During the hiring and onboarding process, a new hire is constantly trying to get their bearings. They’re figuring out how things work and what they are supposed to be doing in their new role. It can be a very confusing time.
But the process is harder to get a handle on if new employees are always getting different information about things like company culture and even their job. They need consistency so they can get up to speed and feel comfortable in the organization.
Here are five things a new hire needs from you to overcome the disorientation of the hiring and onboarding processes:
1. Accurate job descriptions
There’s no quicker way to implant thoughts of quitting in your new employee’s head than to have the job turn out to be different than they expected. A 2014 BambooHR survey found that 26 percent of new hires who had quit within their first six months, did so because the job was not what they’d thought it’d be.
If you’re using the same old job descriptions over and over again, chances are they no longer accurately depict the position or your organization. So when job seekers read one thing online, but get hired to do something else, they’re understandably upset.
Stop pulling a bait-and-switch, and start updating job descriptions before posting. Have current employees review them and let you know anything that may need to be changed or added to the duties and responsibilities listed. Also include as much information about the company culture and workplace as possible. That way job seekers have a clear picture of what it’d be like to work for the organization and don’t have to randomly guess and form incorrect expectations.
2. Mobile paperwork
Imagine you get hired for a new job you can’t wait to start. You’re excited about tackling all the new challenges it’ll bring your way and the chances it’ll give you to show off your skills. But then you go in on the first day and spend most of your first week filling out paperwork. You have to wait even longer to do what you were hired to do.
Instead of putting a new hire’s attention on a task they’ll never have to do again, give them the option to fill out paperwork via a mobile device. That way they can focus on what they’ll be doing each and every day and just fill out the forms when and where they have the opportunity.
3. Customized training
A 2015 Intercall survey found that 36 percent of employees feel the training they receive isn’t relevant to their position or career path. And that’s mostly due to one-size-fits-all training and onboarding.
If you’re striving for consistency, it may seem logical and convenient to have each and every new hire go through the same onboarding process. But in reality, it only gives employees a fraction of the tools they’ll actually need.
By giving each position more customized training, new employees can learn more in depth information about what they’ll be doing and understand the expectations of their performance. [click to tweet] If you’re unsure what to include and what to leave out, turn to your current employees -- especially those who were hired more recently -- to see what parts of the process are most important.
4. Consistent leadership
When a new hire gets overwhelmed or confused, they look to leadership for help and support. However, if their supervisors are not consistent with how they treat or communicate with employees, it can leave them feeling even more disoriented.

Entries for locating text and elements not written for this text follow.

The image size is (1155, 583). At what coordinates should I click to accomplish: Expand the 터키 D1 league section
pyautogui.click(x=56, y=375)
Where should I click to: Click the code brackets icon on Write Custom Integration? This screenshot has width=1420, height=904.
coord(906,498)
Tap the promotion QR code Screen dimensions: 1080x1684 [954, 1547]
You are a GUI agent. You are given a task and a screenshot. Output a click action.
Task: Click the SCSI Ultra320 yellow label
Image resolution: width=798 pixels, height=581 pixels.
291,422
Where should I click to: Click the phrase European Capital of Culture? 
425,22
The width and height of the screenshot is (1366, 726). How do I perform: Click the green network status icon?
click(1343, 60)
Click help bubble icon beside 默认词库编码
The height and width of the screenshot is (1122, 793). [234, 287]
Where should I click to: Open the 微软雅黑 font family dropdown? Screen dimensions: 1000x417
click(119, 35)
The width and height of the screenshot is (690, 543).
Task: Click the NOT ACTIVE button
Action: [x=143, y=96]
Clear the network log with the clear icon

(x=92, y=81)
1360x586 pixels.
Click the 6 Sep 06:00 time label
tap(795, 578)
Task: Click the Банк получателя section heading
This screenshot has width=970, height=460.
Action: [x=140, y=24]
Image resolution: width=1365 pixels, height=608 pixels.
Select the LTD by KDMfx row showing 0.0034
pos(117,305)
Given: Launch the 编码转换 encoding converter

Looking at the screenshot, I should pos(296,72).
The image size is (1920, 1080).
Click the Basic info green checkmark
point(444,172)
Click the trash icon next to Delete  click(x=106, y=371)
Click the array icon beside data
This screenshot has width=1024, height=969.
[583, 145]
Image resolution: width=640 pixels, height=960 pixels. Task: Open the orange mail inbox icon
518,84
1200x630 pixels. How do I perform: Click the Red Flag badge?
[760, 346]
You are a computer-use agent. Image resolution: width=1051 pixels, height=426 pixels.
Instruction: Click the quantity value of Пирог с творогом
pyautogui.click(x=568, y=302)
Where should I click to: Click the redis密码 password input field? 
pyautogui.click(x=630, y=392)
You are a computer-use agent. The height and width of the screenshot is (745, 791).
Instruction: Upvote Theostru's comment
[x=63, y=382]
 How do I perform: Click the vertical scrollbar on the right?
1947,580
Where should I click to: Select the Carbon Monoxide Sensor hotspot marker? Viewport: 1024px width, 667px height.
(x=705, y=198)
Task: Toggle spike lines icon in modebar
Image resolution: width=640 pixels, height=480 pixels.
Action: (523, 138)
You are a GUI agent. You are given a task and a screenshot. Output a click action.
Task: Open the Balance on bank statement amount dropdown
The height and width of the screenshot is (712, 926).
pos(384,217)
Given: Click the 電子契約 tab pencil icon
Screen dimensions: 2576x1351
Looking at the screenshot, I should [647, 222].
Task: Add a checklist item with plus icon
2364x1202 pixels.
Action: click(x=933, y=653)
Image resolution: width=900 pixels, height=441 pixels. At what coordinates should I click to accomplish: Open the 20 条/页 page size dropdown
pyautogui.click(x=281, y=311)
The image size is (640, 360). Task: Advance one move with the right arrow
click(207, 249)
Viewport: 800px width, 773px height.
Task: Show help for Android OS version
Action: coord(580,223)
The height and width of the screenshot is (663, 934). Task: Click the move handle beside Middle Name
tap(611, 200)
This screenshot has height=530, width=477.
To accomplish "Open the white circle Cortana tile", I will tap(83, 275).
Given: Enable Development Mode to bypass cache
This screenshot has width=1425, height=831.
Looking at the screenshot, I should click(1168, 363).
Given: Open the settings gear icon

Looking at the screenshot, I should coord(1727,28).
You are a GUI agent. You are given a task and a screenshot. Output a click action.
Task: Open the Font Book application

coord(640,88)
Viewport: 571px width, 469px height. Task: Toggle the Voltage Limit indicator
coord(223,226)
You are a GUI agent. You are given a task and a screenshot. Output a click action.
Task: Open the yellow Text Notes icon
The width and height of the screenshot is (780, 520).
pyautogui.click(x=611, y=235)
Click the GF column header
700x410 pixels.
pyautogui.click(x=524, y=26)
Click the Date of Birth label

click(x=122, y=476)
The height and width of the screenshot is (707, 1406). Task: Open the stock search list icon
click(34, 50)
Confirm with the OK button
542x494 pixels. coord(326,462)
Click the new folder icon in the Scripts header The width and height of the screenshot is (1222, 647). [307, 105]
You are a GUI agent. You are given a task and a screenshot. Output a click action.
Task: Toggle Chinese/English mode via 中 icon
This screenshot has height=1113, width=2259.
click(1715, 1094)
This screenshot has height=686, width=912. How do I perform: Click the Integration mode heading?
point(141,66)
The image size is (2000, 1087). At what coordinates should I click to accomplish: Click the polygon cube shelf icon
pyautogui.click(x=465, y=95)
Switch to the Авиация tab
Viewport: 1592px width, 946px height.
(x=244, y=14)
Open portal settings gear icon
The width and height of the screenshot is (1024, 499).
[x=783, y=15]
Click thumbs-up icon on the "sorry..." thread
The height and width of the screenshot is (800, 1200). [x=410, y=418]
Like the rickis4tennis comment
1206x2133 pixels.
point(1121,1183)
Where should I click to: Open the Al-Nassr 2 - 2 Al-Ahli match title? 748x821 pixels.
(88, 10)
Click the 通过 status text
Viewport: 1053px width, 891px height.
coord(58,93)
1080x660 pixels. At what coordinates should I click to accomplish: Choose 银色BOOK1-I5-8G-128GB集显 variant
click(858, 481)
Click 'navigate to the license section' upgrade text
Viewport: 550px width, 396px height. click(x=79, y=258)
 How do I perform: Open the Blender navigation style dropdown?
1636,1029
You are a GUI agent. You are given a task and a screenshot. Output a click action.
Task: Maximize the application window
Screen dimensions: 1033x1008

In fact, a recent study from Michigan State University found that employees with unpredictable bosses are more stressed out than those with bosses who are, to put it frankly, always a jerk. Imagine how powerful consistent good leadership would be for employees.
During the already stressful time of starting a new job, make sure you and the entire management team are on the same page. Ensure that no matter which leader a new hire goes to with a question, he’d receive the exact same answer.
5. An opportunity to give feedback
One of the best ways to build consistency into your hiring and onboarding processes is to check in with those who have gone through it. Asking candidates and new hires for feedback about how they feel processes went will give you insights about whether or not everyone is having a good experience.
Survey a new hire about when they might have been confused before and after they got the job. That way you’ll be able to see and address any areas that are unclear or providing contradicting information.
Being a new hire can be difficult, but even more so if every time you turn around it seems like the rules are changing. However, by focusing on consistency, you can ensure that each new employee is set up for success and is confident in your organization and their role in it.